Start of Exercise data

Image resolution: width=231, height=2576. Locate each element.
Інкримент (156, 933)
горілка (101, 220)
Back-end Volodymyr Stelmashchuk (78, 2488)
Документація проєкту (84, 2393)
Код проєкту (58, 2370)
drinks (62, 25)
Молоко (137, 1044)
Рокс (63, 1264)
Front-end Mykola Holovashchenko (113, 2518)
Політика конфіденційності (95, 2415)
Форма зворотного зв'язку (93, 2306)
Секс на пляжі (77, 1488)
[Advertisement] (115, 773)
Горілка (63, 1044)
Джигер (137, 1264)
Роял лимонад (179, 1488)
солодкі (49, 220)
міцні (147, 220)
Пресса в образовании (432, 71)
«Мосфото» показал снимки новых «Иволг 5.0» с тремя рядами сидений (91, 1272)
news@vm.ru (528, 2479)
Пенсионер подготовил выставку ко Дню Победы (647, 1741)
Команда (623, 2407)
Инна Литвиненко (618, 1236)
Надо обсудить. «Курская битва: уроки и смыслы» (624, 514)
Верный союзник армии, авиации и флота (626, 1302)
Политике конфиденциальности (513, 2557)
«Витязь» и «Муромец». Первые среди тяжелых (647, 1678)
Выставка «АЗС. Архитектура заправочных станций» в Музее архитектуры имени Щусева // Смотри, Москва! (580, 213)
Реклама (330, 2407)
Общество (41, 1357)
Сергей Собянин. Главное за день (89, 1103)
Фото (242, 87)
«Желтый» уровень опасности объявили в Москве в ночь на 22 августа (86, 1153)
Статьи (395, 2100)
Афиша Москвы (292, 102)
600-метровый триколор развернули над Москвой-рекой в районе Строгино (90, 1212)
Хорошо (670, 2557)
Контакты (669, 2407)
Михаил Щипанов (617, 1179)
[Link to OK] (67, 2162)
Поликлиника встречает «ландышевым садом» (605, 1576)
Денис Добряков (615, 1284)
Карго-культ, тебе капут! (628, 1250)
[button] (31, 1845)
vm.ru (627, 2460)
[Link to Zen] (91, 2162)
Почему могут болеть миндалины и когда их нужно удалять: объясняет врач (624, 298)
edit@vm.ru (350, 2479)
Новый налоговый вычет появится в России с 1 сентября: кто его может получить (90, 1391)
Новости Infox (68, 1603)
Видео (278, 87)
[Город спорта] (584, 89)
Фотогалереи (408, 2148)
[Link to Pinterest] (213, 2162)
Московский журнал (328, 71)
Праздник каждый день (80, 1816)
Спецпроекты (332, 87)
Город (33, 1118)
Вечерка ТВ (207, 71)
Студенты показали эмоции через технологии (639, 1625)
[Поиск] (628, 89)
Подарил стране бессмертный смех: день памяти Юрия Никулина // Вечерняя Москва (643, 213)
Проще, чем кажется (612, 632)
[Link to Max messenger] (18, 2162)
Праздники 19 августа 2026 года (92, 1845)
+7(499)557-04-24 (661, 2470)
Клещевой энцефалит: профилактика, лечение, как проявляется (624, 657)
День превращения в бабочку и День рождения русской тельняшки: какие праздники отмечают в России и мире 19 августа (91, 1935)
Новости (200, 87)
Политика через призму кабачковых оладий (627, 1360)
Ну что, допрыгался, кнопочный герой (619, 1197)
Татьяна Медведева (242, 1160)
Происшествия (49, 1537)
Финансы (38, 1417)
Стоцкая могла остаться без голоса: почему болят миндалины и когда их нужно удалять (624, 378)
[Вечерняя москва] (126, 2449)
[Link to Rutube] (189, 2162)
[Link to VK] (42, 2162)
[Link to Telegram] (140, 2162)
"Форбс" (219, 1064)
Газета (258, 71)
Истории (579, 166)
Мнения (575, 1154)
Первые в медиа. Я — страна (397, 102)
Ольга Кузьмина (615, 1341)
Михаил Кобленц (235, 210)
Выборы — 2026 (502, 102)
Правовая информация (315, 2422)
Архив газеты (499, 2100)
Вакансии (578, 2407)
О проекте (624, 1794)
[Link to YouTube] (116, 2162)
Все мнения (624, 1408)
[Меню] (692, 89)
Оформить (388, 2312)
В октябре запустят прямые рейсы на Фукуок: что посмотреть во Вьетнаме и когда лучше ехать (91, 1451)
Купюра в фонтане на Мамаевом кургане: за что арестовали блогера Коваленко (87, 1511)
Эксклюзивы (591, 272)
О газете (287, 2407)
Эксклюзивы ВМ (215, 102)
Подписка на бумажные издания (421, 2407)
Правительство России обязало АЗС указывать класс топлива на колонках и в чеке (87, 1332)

End of Exercise data

→ Task brief
If a line in the records above holds the string "удалять", copy it out.

→ Answer box
Почему могут болеть миндалины и когда их нужно удалять: объясняет врач (624, 298)
Стоцкая могла остаться без голоса: почему болят миндалины и когда их нужно удалять (624, 378)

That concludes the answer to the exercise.